The permit is not required for truckers who only pass through the affected states without stopping, or who stop only to refuel and then keep moving. But drivers who are caught picking up or dropping off freight without the permit are subject to a criminal citation of $300 and civil penalties of up to $20,000 per violation.
The specific counties and states involved in the quarantine requiring a permit are:
- 14 Pennsylvania counties, including Berks, Bucks, Carbon, Chester, Dauphin, Delaware, Lancaster, Lebanon, Lehigh, Monroe, Montgomery, Northampton, Philadelphia and Schuylkill.
- 3 New Jersey counties, including Warren, Hunterdon and Mercer
- 1 Virginia county, Fredericks
- 1 Delaware county, New Castle
The permit can be obtained by taking a required a two-hour online free course through Pennsylvania State University. Only one person from each trucking company needs to take the course provided that he or she trains every driver who would be stopping in a quarantine area, and makes a copy of the permit for that driver to carry.
The permit is good in all four quarantine states. The Spotted Lanternfly Permit can be obtained through the PDA.
Trucks stopping in quarantine zones will be subject to inspection by the PDA for the spotted lanternfly. Pennsylvania has declared war on this species that is native to Asia because of its devastating effect on the forest, and crops such as peaches, grapes, apples and more.
According to a 2018 Bloomberg article, the spotted lanternfly is a moth-like insect about an inch long that first showed up in Pennsylvania in Berks County in 2014. The effects of its targeting of forests and crops has eclipsed the long-standing threat by the stink bug which has spread to 43 states.
Estimates are that the fly has the potential to do $18 billion in damage in Pennsylvania alone.
One Pennsylvania farmer said he's seen swarms of the spotted lanternfly and has counted more than 300 of them in the space of three feet.
Pennsylvania agricultural experts say they aren't sure how this pest originally got imported to the state, but believe that some came in with a shipment to a local dealer of stone building materials imported from China or India.
The spotted lanternfly does its damage by swooping onto a tree or crop in large numbers and sucking its sap. It leaves behind a sticky substance that coats the plant; which then leaves the plant susceptible to mold and attracts further pests.
It is a poor flier, but spreads by hitchhiking and laying masses of eggs that look like a smear of mud on any flat surface, for example, the roof of a tractor's trailer. Experts fear that if containment fails and the lanternfly makes its way to a Great Lakes port where it could lay eggs on shipping containers the whole country could become infected.

Exercise set:
**a)** Using the spotted lanternfly passage, explain why experts fear the whole country could become infected.
**b)** Answer these questions from the spotted lanternfly passage:
(i) What criminal citation do drivers face for picking up or dropping off freight without the permit?
(ii) How long is the online course required to obtain the permit?
(iii) In which county and year did the insect first show up in Pennsylvania?
**c)** Resume the spotted lanternfly passage, continuing from its final sentence.

Data shown:
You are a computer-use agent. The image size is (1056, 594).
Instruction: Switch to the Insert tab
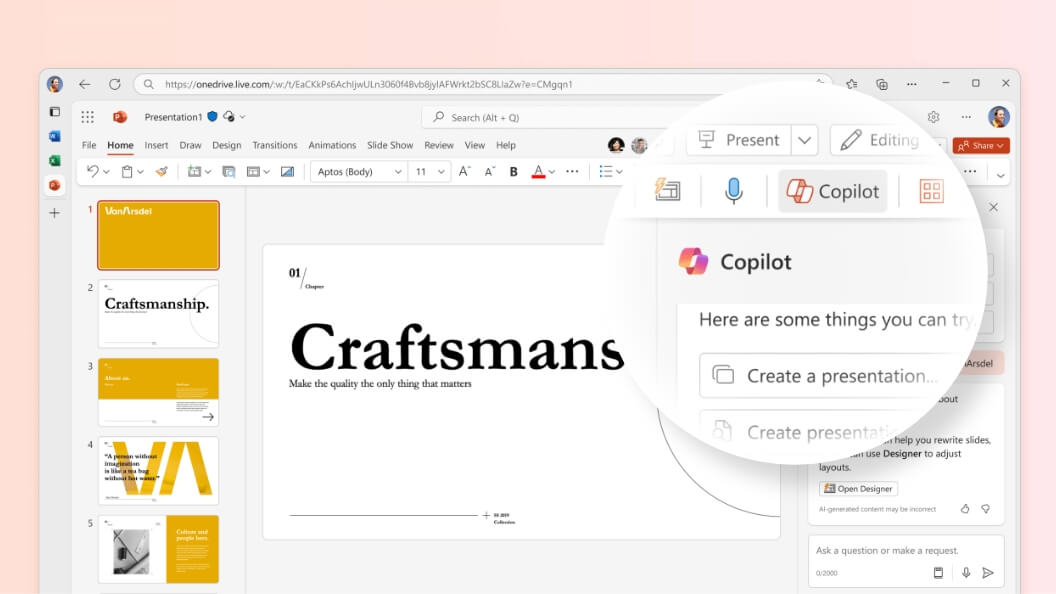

Solved problems:
**a)** The spotted lanternfly is a poor flier, but it spreads by hitchhiking and by laying egg masses on any flat surface, such as the roof of a tractor's trailer. Experts therefore fear that if containment fails and the insect reaches a Great Lakes port, it could lay eggs on shipping containers and spread across the whole country.

**b)**
(i) A criminal citation of $300.
(ii) Two hours.
(iii) Berks County, in 2014.

**c)**
Chris Salisfury, transportation manager at Wenger Feeds, has 75 trucks that hauls mostly animal feeds and hardwoods. He told Transport Topics that he warns his drivers to be especially careful to watch for the insect.
“My drivers will go onto a farm in, say, Berks County, and they will see the spotted lanternfly and will make sure that they report the infestation to the state,” Salisbury said. “And then they need to make sure none of those critters get onto the truck and leave with them. We’ve told our drivers to keep their windows rolled up and to look for any ride-alongs.”
The Pennsylvania Department of Agriculture has some strongly worded warnings about the spotted lanternfly. They announced on their website that the quarantine may be expanded to other areas, and that intentional transportation of a spotted lanternfly is expressly prohibited and is a very serious offense.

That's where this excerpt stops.